El pueblo judío no enseñó la salvación de su Dios a las naciones, antes bien ellos mismos no quisieron ser salvados al no creer la profecía de la venida del Hijo de Dios: Jesucristo. Un destino fatal que han pagado caro por su poco entendimiento de la escritura. Esto debe de servir a los creyentes en Jesucristo para no cometer el mismo error y la desviación que sufrió el pueblo judío y retrasar la apostasía en el cual muchos serán engañados y seducidos por el príncipe de este mundo y apartados de la voluntad de nuestro Señor Jesús, desdeñando la guianza del Espíritu Santo e ir en pos de su propio camino que los conducirá ciertamente a un estado de alejamiento de la palabra del nuevo pacto.

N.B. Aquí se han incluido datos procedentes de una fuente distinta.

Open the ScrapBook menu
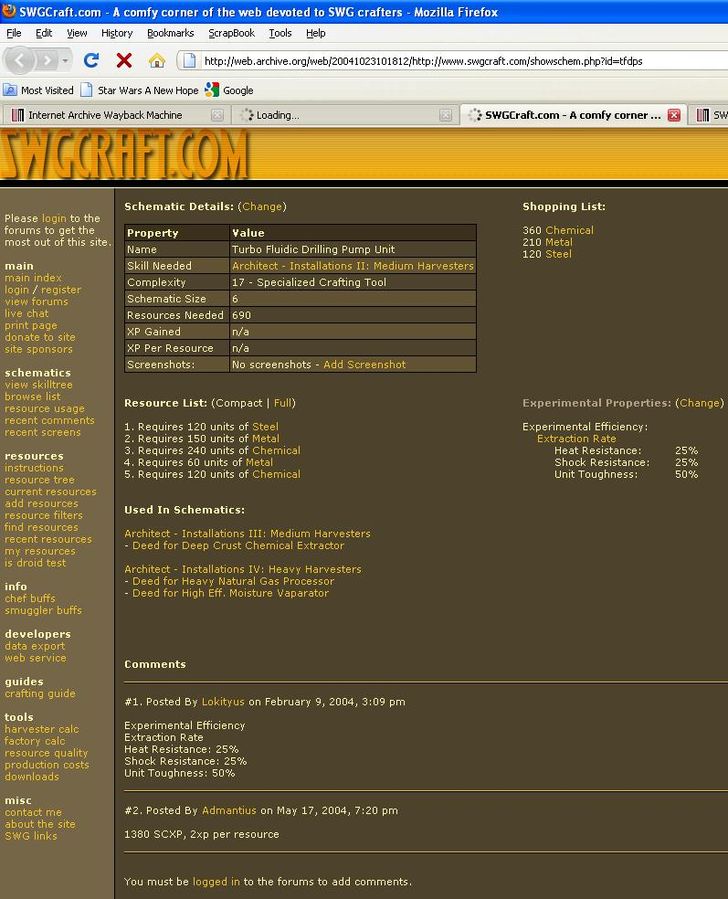728x899 pixels. click(231, 33)
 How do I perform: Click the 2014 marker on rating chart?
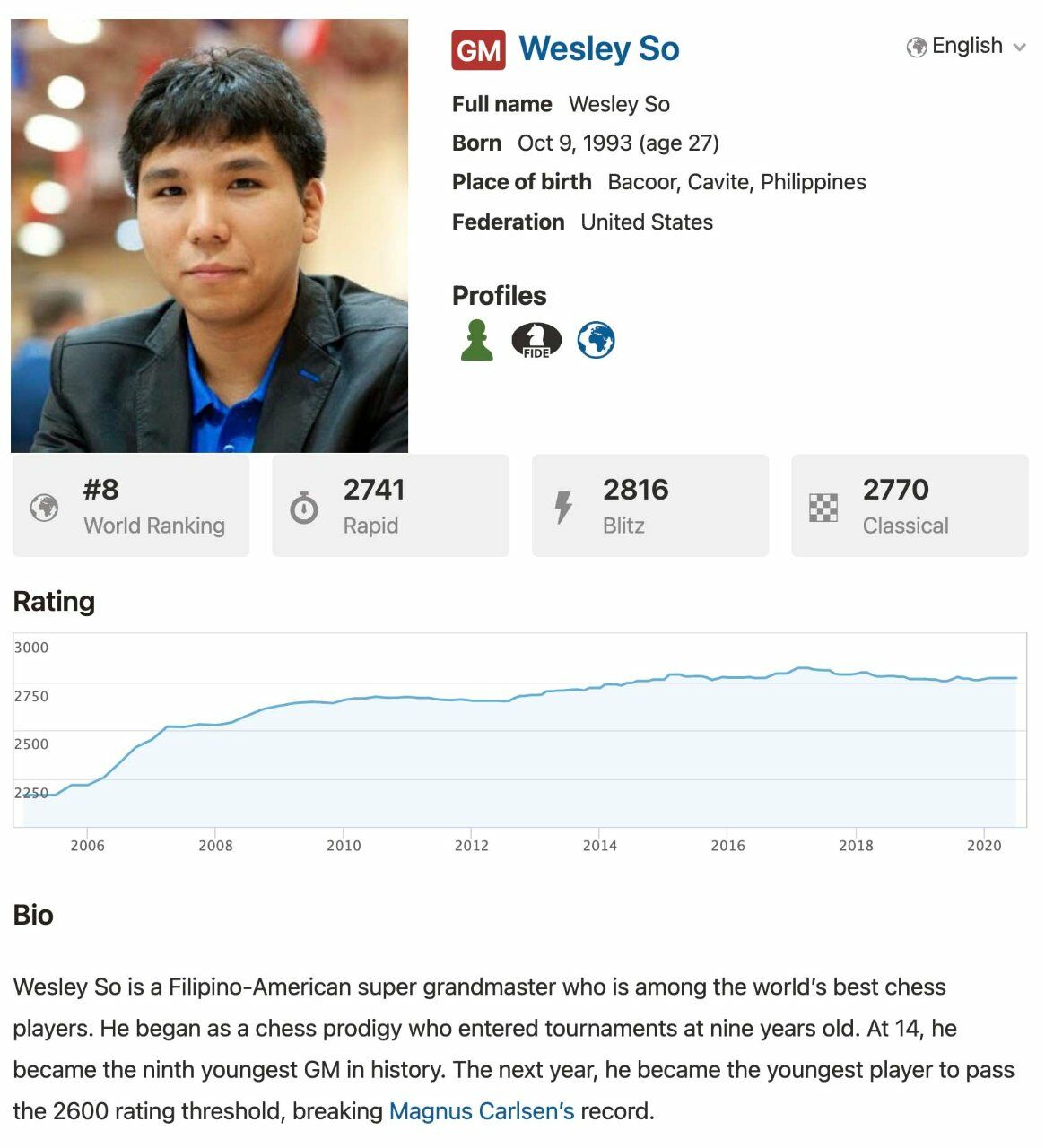[599, 845]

Los remanentes fieles en Jesucristo vencedores por profecía seguimos manteniéndonos firmes con poca fuerza, pero bien cimentados en la roca de salvación, adorando al Padre en espíritu y verdad para ver lo invisible y no caer en lo efímero y pasajero del mundo visible, poniendo nuestra mirada siempre en el autor y consumador de nuestra fe y esperando su venida.
Sabemos que somos del Espíritu y anhelamos las revelaciones e interpretaciones de la palabra del Señor Jesucristo, vivimos el evangelio y dejamos que el Espíritu Santo nos lleve a la aplicación diaria de lo que el Padre ha dispuesto y preparado de antemano para el testimonio de los que nos rodea para ser obedientes a su palabra establecida en el nuevo pacto, exhortamos a todos los creyentes de Jesucristo que dejemos de ser nosotros e iniciemos reconociendo que el es y nosotros somos hechura suya que su obra y gracia este en nosotros y nuestra vista, oídos y demás sentidos sean puestos en el Señor Jesucristo. Amén.